Input material:
-.-.-

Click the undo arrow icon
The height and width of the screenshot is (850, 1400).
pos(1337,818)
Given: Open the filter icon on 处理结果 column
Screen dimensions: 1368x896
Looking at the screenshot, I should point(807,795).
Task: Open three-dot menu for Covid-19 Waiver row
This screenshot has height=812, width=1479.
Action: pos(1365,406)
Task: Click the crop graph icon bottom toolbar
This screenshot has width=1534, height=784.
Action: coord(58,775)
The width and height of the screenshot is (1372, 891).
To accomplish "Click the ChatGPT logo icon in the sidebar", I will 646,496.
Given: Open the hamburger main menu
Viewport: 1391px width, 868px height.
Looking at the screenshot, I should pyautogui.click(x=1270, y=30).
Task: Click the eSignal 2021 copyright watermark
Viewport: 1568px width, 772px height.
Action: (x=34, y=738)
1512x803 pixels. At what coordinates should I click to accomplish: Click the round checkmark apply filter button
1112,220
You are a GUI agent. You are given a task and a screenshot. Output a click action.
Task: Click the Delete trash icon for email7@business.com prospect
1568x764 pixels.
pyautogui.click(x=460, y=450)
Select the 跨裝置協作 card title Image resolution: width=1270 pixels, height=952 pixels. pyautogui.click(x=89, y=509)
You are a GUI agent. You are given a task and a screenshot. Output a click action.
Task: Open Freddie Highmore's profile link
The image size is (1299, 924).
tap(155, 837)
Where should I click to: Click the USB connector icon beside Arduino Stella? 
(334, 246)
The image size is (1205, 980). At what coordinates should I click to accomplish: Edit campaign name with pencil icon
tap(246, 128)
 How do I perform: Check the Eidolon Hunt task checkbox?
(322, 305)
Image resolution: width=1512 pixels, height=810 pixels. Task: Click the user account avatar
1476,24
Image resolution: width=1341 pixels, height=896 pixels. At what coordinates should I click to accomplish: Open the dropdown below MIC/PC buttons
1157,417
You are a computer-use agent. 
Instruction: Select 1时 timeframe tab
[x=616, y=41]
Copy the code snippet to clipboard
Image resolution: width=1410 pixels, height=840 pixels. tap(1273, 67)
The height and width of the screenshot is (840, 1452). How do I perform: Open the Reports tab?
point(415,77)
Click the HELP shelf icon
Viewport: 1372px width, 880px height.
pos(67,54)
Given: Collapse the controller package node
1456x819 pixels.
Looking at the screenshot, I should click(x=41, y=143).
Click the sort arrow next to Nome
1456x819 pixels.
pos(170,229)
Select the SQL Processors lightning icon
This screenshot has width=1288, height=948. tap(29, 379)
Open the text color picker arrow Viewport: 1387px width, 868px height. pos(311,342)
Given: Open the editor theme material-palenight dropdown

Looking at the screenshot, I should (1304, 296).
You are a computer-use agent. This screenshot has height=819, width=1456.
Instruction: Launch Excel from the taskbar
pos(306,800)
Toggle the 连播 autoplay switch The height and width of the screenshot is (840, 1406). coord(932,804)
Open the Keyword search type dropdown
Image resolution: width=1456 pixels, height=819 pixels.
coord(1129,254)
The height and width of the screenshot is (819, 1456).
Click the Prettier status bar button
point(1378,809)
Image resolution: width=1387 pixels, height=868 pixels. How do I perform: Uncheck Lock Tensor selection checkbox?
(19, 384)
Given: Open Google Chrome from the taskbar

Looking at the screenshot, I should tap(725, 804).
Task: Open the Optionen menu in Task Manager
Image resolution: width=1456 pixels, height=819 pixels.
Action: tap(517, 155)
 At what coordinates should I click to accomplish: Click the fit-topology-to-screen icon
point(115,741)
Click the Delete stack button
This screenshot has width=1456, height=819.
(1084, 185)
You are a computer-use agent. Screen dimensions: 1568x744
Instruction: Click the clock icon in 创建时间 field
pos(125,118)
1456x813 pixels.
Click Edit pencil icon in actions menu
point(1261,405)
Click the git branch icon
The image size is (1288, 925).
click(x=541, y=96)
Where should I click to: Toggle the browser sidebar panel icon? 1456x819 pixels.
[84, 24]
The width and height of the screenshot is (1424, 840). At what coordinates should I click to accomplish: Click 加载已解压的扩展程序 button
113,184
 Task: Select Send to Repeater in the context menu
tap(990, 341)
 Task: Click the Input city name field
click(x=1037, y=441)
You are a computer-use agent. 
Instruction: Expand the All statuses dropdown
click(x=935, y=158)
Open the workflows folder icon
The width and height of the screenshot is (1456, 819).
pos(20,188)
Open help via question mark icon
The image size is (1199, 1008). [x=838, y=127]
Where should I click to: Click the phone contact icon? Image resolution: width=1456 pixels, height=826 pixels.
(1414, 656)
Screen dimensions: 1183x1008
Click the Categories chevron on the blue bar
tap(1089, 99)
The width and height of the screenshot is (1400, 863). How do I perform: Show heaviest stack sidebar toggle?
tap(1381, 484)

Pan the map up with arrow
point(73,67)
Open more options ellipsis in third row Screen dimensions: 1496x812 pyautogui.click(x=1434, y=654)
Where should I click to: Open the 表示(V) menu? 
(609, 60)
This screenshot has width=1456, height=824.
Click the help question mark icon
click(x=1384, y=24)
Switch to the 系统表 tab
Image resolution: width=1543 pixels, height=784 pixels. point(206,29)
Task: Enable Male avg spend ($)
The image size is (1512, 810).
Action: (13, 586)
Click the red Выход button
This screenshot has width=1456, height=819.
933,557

-.-.-

Exercise aim:
In full and without alteration, copy the entries.

Output for this exercise:
Click the undo arrow icon
The height and width of the screenshot is (850, 1400).
pos(1337,818)
Given: Open the filter icon on 处理结果 column
Screen dimensions: 1368x896
Looking at the screenshot, I should point(807,795).
Task: Open three-dot menu for Covid-19 Waiver row
This screenshot has height=812, width=1479.
Action: pos(1365,406)
Task: Click the crop graph icon bottom toolbar
This screenshot has width=1534, height=784.
Action: coord(58,775)
The width and height of the screenshot is (1372, 891).
To accomplish "Click the ChatGPT logo icon in the sidebar", I will 646,496.
Given: Open the hamburger main menu
Viewport: 1391px width, 868px height.
Looking at the screenshot, I should pyautogui.click(x=1270, y=30).
Task: Click the eSignal 2021 copyright watermark
Viewport: 1568px width, 772px height.
Action: (x=34, y=738)
1512x803 pixels. At what coordinates should I click to accomplish: Click the round checkmark apply filter button
1112,220
You are a GUI agent. You are given a task and a screenshot. Output a click action.
Task: Click the Delete trash icon for email7@business.com prospect
1568x764 pixels.
pyautogui.click(x=460, y=450)
Select the 跨裝置協作 card title Image resolution: width=1270 pixels, height=952 pixels. pyautogui.click(x=89, y=509)
You are a GUI agent. You are given a task and a screenshot. Output a click action.
Task: Open Freddie Highmore's profile link
The image size is (1299, 924).
tap(155, 837)
Where should I click to: Click the USB connector icon beside Arduino Stella? 
(334, 246)
The image size is (1205, 980). At what coordinates should I click to accomplish: Edit campaign name with pencil icon
tap(246, 128)
 How do I perform: Check the Eidolon Hunt task checkbox?
(322, 305)
Image resolution: width=1512 pixels, height=810 pixels. Task: Click the user account avatar
1476,24
Image resolution: width=1341 pixels, height=896 pixels. At what coordinates should I click to accomplish: Open the dropdown below MIC/PC buttons
1157,417
You are a computer-use agent. 
Instruction: Select 1时 timeframe tab
[x=616, y=41]
Copy the code snippet to clipboard
Image resolution: width=1410 pixels, height=840 pixels. tap(1273, 67)
The height and width of the screenshot is (840, 1452). How do I perform: Open the Reports tab?
point(415,77)
Click the HELP shelf icon
Viewport: 1372px width, 880px height.
pos(67,54)
Given: Collapse the controller package node
1456x819 pixels.
Looking at the screenshot, I should click(x=41, y=143).
Click the sort arrow next to Nome
1456x819 pixels.
pos(170,229)
Select the SQL Processors lightning icon
This screenshot has width=1288, height=948. tap(29, 379)
Open the text color picker arrow Viewport: 1387px width, 868px height. pos(311,342)
Given: Open the editor theme material-palenight dropdown

Looking at the screenshot, I should (1304, 296).
You are a computer-use agent. This screenshot has height=819, width=1456.
Instruction: Launch Excel from the taskbar
pos(306,800)
Toggle the 连播 autoplay switch The height and width of the screenshot is (840, 1406). coord(932,804)
Open the Keyword search type dropdown
Image resolution: width=1456 pixels, height=819 pixels.
coord(1129,254)
The height and width of the screenshot is (819, 1456).
Click the Prettier status bar button
point(1378,809)
Image resolution: width=1387 pixels, height=868 pixels. How do I perform: Uncheck Lock Tensor selection checkbox?
(19, 384)
Given: Open Google Chrome from the taskbar

Looking at the screenshot, I should tap(725, 804).
Task: Open the Optionen menu in Task Manager
Image resolution: width=1456 pixels, height=819 pixels.
Action: tap(517, 155)
 At what coordinates should I click to accomplish: Click the fit-topology-to-screen icon
point(115,741)
Click the Delete stack button
This screenshot has width=1456, height=819.
(1084, 185)
You are a computer-use agent. Screen dimensions: 1568x744
Instruction: Click the clock icon in 创建时间 field
pos(125,118)
1456x813 pixels.
Click Edit pencil icon in actions menu
point(1261,405)
Click the git branch icon
The image size is (1288, 925).
click(x=541, y=96)
Where should I click to: Toggle the browser sidebar panel icon? 1456x819 pixels.
[84, 24]
The width and height of the screenshot is (1424, 840). At what coordinates should I click to accomplish: Click 加载已解压的扩展程序 button
113,184
 Task: Select Send to Repeater in the context menu
tap(990, 341)
 Task: Click the Input city name field
click(x=1037, y=441)
You are a computer-use agent. 
Instruction: Expand the All statuses dropdown
click(x=935, y=158)
Open the workflows folder icon
The width and height of the screenshot is (1456, 819).
pos(20,188)
Open help via question mark icon
The image size is (1199, 1008). [x=838, y=127]
Where should I click to: Click the phone contact icon? Image resolution: width=1456 pixels, height=826 pixels.
(1414, 656)
Screen dimensions: 1183x1008
Click the Categories chevron on the blue bar
tap(1089, 99)
The width and height of the screenshot is (1400, 863). How do I perform: Show heaviest stack sidebar toggle?
tap(1381, 484)

Pan the map up with arrow
point(73,67)
Open more options ellipsis in third row Screen dimensions: 1496x812 pyautogui.click(x=1434, y=654)
Where should I click to: Open the 表示(V) menu? 
(609, 60)
This screenshot has width=1456, height=824.
Click the help question mark icon
click(x=1384, y=24)
Switch to the 系统表 tab
Image resolution: width=1543 pixels, height=784 pixels. point(206,29)
Task: Enable Male avg spend ($)
The image size is (1512, 810).
Action: (13, 586)
Click the red Выход button
This screenshot has width=1456, height=819.
933,557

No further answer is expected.